This study can benefit from expanding and re-deploying ideas and theories, developed in the last 70 years, about varieties of types of information, uses of information, information processing mechanisms, information processing architectures, and, above all, the crucial importance of complex virtual machines made of interacting virtual and physical machines of many types, now used every day unwittingly by philosophers, scientists and even pre-school smart-phone users Sloman (2013a). A closely related, but slightly less complex analysis is presented in Maley and Piccinini (2013).

One of the earliest things learnt as a result of development of computing (though there were precursors in music boxes and Jacquard looms) was that control should not merely be thought in terms of changing physical states and processes with numerical values. A great deal of what is known as "Control Theory" is concerned with more or less complex systems with measurable states and state changes, in which everything that is changed, and everything that produces change takes on numerical values, usually related by equations, including differential equations. (Compare the common connotation of "cybernetics", and the collection of ideas known as Perceptual Control Theory associated with William T Powers.) This was undermined by the fact that control in early computers was not associated with continuously changing physical measurements, but with discrete sequences of instructions producing discrete changes in various parts of a potentially very large collection of memory items.

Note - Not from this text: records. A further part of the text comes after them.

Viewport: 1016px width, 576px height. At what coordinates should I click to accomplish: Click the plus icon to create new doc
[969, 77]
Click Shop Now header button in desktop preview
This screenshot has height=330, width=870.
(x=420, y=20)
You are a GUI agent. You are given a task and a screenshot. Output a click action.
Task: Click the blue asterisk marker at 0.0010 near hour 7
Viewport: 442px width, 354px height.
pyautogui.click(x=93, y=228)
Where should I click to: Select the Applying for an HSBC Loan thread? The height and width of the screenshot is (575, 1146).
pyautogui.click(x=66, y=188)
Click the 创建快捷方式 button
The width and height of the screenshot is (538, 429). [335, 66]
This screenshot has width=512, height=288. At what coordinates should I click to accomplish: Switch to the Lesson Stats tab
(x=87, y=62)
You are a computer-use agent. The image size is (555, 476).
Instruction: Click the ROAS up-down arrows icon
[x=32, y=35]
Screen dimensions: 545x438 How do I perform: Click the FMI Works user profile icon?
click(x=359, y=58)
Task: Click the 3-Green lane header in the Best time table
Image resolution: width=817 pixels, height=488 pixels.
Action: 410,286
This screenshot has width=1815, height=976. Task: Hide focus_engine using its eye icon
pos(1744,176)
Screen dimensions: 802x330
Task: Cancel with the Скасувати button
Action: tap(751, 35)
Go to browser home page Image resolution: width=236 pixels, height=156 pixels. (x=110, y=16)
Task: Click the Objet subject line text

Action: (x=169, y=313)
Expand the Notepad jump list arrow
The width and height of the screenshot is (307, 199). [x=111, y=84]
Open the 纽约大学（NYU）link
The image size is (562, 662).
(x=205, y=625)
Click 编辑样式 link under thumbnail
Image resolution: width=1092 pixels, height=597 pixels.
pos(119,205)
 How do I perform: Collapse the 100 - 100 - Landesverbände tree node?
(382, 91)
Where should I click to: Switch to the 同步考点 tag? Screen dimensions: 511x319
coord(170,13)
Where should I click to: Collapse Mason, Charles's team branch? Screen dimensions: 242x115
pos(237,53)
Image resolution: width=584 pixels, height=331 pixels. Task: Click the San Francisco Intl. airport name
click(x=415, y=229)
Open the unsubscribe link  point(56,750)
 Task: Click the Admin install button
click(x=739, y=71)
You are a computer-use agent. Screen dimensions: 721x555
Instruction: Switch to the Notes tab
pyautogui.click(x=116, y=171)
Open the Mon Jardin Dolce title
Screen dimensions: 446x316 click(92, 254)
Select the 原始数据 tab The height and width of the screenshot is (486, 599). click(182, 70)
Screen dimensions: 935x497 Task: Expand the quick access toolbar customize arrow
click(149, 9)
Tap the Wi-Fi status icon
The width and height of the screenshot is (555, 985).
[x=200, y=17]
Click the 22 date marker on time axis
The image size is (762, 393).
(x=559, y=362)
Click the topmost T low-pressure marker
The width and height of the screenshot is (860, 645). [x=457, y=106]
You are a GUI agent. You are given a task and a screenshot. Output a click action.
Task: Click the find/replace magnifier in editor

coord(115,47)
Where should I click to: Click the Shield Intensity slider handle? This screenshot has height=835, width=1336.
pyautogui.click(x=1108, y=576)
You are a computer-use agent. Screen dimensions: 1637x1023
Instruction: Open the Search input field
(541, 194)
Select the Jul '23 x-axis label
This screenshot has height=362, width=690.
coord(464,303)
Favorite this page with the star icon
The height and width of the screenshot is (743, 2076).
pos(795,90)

Another strand of change came from logic and linguistics and later on the design of computer languages with their analysers, compilers, interpreters, and even automatic program generators. In these cases control was associated not with fixed "control loops" but with constantly changing activation of rules, of logic or grammar or arithmetic: this broadened minds of some, but not all researchers. Many remain who attempt to understand a brain, for example, only in terms of a fixed collection of numerical values that can change with various sorts of causal linkage causing changes to propagate. That style of theorising made it hard (or impossible) to think about how human languages, and various kinds of logical and mathematical reasoning work, and less obviously, how perception of complex structures, such as animals, flowers, trees, buildings, etc. might be done by brains.

The portia spider, under some conditions, sits and looks at physical environment surrounding its prey, and after several minutes sets out on a sometimes complex route through plants and other structures available until it is above the prey and then drops down onto it. This suggests strongly that the initial perceptual process uses perceived information about the structures in the environment to created a structured executable plan to get to the desired point, sometimes being forced to use routes that temporarily leave the prey out of sight.

So although some control theorists and brain scientists continue to work only with complex sets of equations linking numerical values, others think also about discrete information structures of varying complexity, interacting discontinuously with other discrete structures: e.g. a parser program taking in a string of words and building a parse tree in the computer; or a planning program taking in a specification of a goal state, an initial state and a collection of facts (possibly facts acquired by perception, like the Portia spider's planning facts), and using the facts to build a plan for action to achieve the goal. In the 1960s some computer vision researchers [e.g. Max Clowes(REF)] realised that the structure-manipulation approach rather than the variables and equations approach was required for major functions of vision, in humans and other intelligent animals, so that visual perception became more like language understanding than anyone had previously realised.

My suggestion is that a very long time ago evolution "discovered" the power of discrete forms of structure manipulation and in the process produced new languages for use by brain subsystems concerned with perception, reasoning, planning, and plan execution.

But that might have been impossible if evolution had not, even earlier, evolved structure-building mechanisms for assembling body parts or food stores of varying complexity.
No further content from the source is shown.